[Your instructions] Search the records below for the word "with". Pull out each line that has it.

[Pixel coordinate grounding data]

Start of Block

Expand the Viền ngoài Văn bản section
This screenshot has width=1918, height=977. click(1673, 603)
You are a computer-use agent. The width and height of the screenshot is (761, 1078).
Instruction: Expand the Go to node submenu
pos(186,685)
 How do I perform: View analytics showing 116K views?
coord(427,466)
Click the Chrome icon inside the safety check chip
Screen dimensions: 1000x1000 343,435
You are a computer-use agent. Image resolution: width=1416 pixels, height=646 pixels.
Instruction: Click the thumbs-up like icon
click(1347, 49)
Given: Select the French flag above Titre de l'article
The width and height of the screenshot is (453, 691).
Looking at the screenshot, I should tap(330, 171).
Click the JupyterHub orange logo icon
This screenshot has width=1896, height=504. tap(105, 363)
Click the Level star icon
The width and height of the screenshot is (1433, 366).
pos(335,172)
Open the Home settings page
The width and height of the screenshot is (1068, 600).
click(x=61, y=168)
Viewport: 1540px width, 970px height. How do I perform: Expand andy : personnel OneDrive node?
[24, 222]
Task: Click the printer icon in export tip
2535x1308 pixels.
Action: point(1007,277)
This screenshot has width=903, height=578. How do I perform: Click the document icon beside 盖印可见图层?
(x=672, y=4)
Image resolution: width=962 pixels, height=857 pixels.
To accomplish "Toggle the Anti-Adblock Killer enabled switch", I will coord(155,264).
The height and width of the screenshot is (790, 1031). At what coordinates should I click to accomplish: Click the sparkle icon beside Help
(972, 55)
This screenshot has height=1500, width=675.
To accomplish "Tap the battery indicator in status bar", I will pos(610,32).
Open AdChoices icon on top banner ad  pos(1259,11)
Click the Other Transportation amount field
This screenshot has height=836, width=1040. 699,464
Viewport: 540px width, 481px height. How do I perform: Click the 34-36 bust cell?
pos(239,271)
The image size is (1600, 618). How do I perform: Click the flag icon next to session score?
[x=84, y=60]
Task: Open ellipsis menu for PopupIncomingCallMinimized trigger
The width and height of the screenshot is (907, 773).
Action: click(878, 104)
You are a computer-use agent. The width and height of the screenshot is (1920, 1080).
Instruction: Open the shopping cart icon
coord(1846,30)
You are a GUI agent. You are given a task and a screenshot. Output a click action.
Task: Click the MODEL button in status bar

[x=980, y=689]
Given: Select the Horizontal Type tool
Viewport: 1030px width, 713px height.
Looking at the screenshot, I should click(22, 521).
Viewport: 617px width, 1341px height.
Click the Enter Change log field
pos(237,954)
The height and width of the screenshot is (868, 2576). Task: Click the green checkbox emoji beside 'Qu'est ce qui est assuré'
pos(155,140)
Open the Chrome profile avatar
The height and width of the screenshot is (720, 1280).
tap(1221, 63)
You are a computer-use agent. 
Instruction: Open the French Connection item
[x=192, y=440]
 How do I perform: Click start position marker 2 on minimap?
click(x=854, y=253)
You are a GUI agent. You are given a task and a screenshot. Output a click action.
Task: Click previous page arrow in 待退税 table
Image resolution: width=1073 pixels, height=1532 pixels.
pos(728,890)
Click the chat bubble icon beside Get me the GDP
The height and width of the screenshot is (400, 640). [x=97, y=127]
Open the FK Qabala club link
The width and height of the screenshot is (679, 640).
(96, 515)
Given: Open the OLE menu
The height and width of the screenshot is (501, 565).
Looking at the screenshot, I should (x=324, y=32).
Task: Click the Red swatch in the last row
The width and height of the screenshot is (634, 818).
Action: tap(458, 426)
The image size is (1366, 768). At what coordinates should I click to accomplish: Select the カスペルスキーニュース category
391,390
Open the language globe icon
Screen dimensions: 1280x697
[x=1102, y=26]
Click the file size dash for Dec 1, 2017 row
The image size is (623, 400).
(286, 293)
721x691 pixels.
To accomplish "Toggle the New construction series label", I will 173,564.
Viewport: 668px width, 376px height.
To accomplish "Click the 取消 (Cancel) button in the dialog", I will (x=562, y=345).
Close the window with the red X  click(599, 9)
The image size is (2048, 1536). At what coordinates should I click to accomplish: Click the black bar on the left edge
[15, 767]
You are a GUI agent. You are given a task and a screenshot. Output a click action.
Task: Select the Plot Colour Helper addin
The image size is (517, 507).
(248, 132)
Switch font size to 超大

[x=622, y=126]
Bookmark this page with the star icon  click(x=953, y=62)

End of Block

[Solved problem]
Close the window with the red X  click(599, 9)
Bookmark this page with the star icon  click(x=953, y=62)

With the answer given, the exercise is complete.